No other controlled or uncontrolled study (see *included and excluded studies* in the supplementary files of the review) reported any neurobiological measure. It should be noted that another study, i.e., NCT02699372, consisting of double-blind trials examining single and multiple ascending doses of ralmitaront compared to placebo in healthy volunteers (see *Table 1*), utilized neuropsychological tasks but did not couple them with neuroimaging or other neurobiological measures to provide further insights. There were no usable data for this study for any of the outcomes; only brief and narrative descriptions of the findings of these tasks were available in the study protocol of @RN11 . These findings describe that ralmitaront improved reward-related behavioral tasks compared to placebo but lacked additional information.

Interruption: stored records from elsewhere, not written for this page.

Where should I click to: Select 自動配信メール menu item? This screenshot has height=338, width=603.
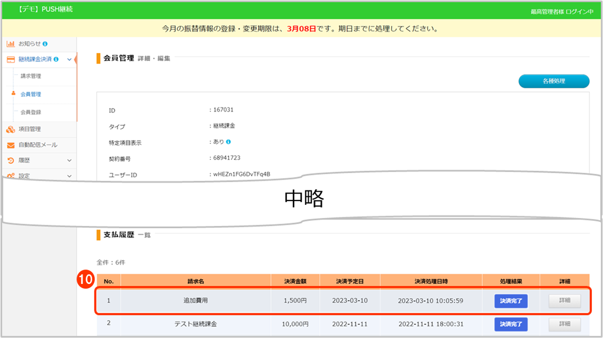point(38,145)

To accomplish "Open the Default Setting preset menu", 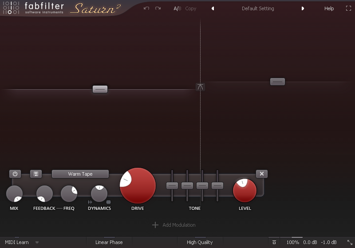I will [x=258, y=8].
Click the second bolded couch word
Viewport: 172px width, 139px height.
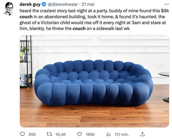pos(79,28)
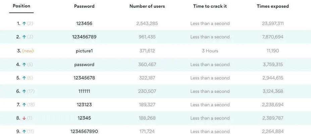Viewport: 311px width, 134px height.
Task: Click the 23,597,311 times exposed value
Action: point(273,23)
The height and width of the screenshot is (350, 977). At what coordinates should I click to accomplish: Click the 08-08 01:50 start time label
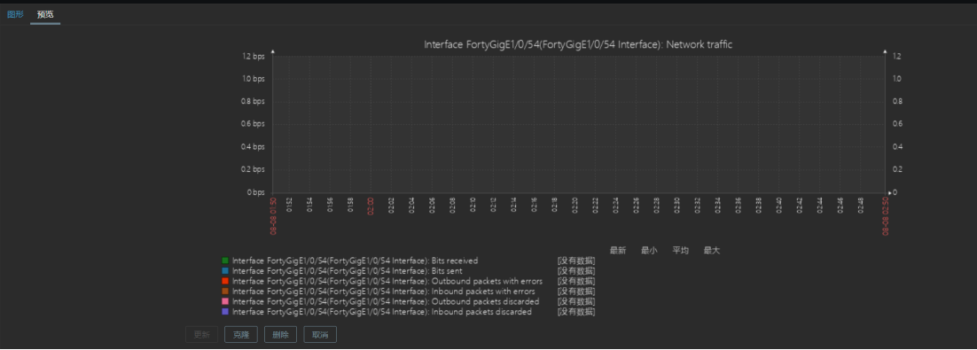tap(273, 216)
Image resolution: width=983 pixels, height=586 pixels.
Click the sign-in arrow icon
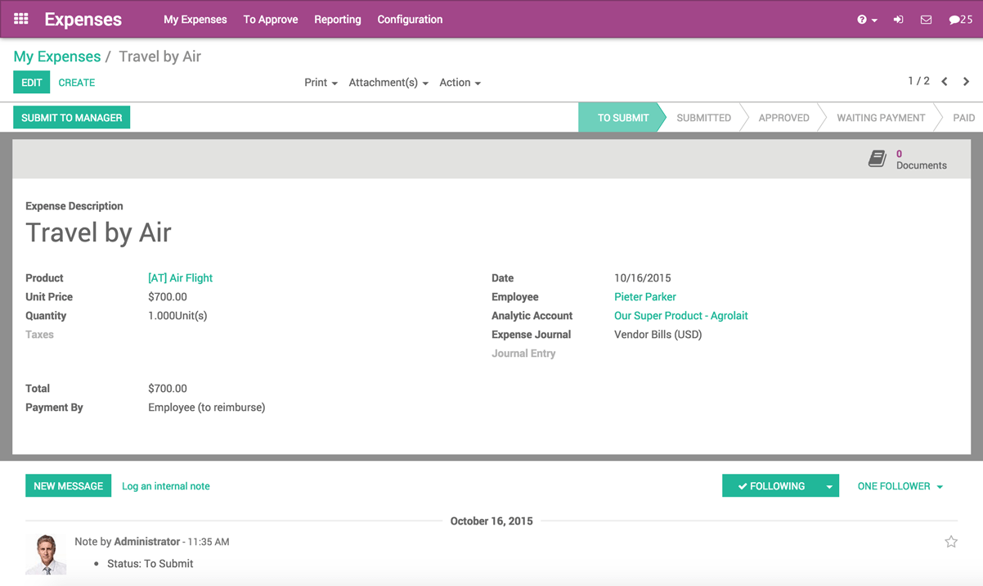[897, 19]
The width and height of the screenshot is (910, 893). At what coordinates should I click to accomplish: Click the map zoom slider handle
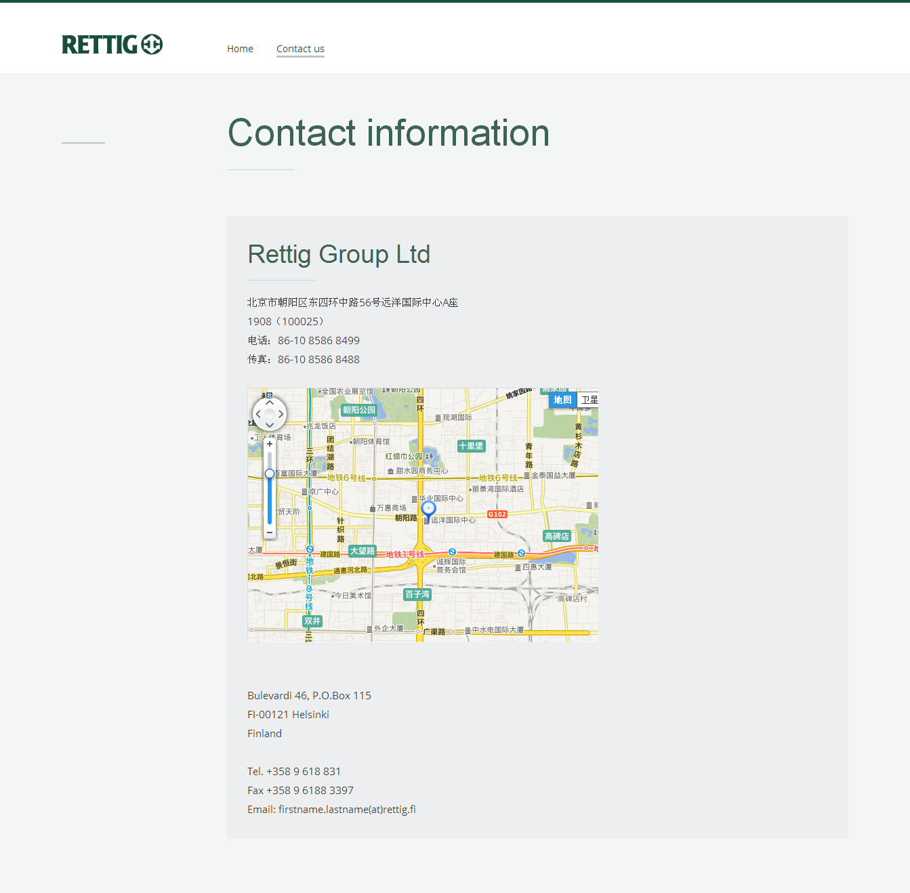coord(270,474)
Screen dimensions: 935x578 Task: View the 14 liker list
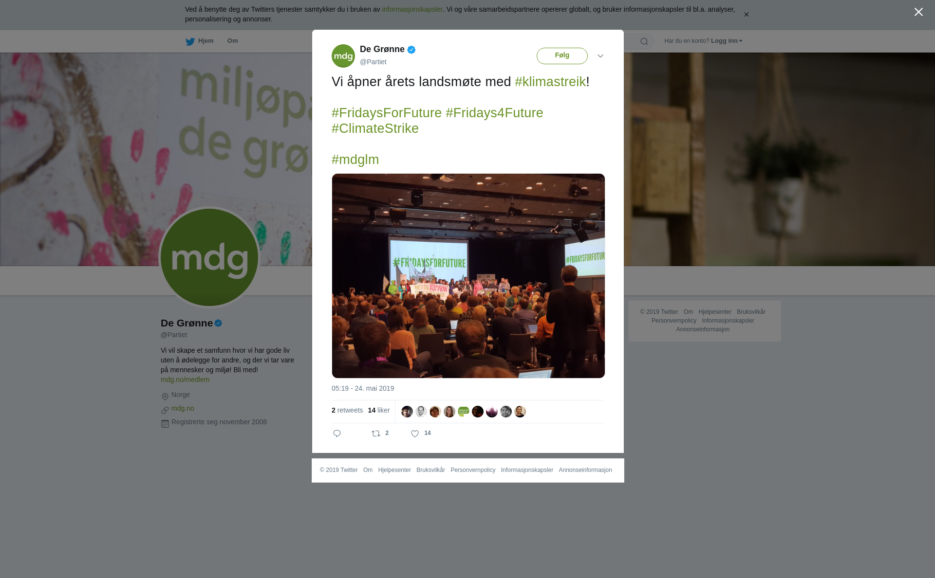click(x=379, y=410)
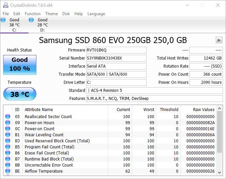Open the Theme menu

pos(51,14)
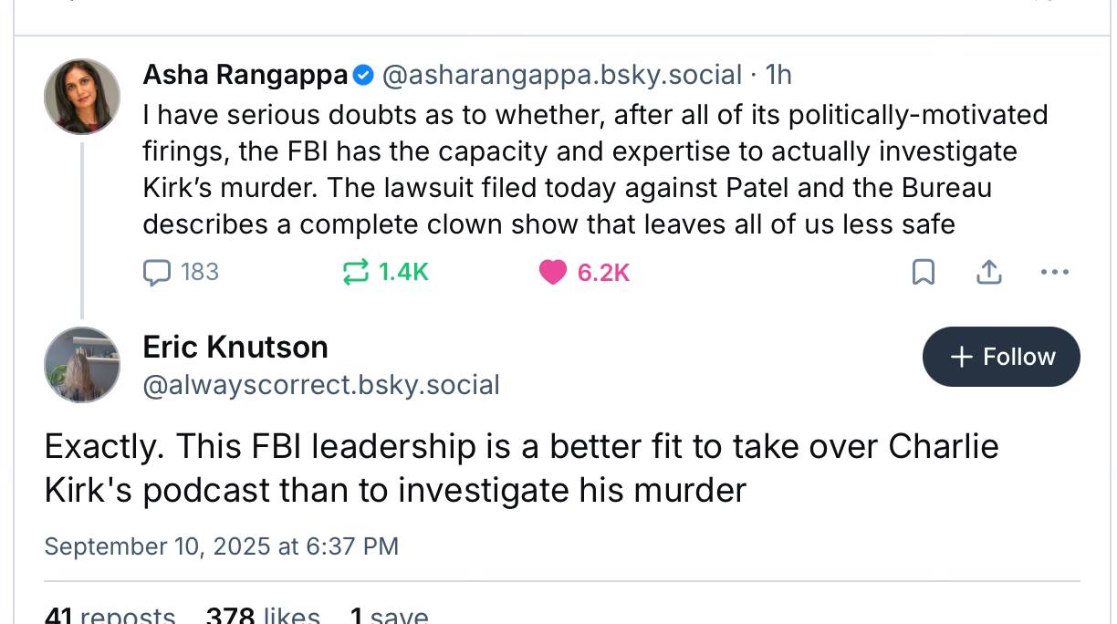Screen dimensions: 1117x624
Task: Click the verified checkmark next to Asha Rangappa
Action: click(362, 76)
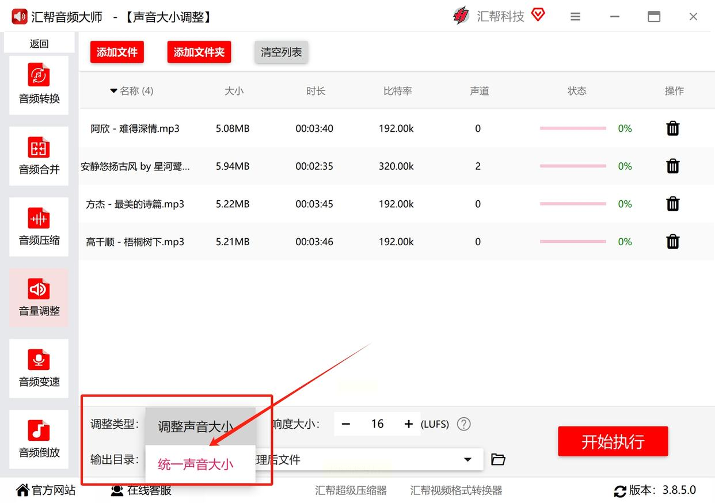Choose 统一声音大小 from the dropdown list
715x503 pixels.
click(196, 464)
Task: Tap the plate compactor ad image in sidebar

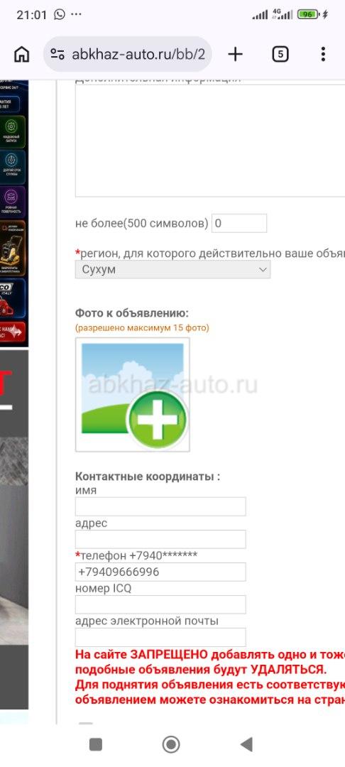Action: point(13,249)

## 2.8 Subgroup analyses and meta-regressions

There were less than 5 studies available for the analyses of the primary outcome, precluding the exploration of potential reasons of heterogeneity with subgroup analyses and meta-regressions.

Nevertheless, we explored potential differences between ulotaront and ralmitaront in improving overall symptoms of acute schizophrenia, and potential dose-effects by plotting the effect sizes for each fixed-dose level of TAAR1 agonist compared to placebo. However, we did not conduct any formal subgroup test or dose-response meta-analysis due to the limited number of studies.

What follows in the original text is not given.